> **GOAL OF THE EXERCISE**
Restate the data below word for word, keeping each line intact.

START GIVEN RECORDS

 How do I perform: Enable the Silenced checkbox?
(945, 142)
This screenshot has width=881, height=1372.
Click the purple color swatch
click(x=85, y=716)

END GIVEN RECORDS

> **EXERCISE OUTPUT**
 How do I perform: Enable the Silenced checkbox?
(945, 142)
This screenshot has width=881, height=1372.
Click the purple color swatch
click(x=85, y=716)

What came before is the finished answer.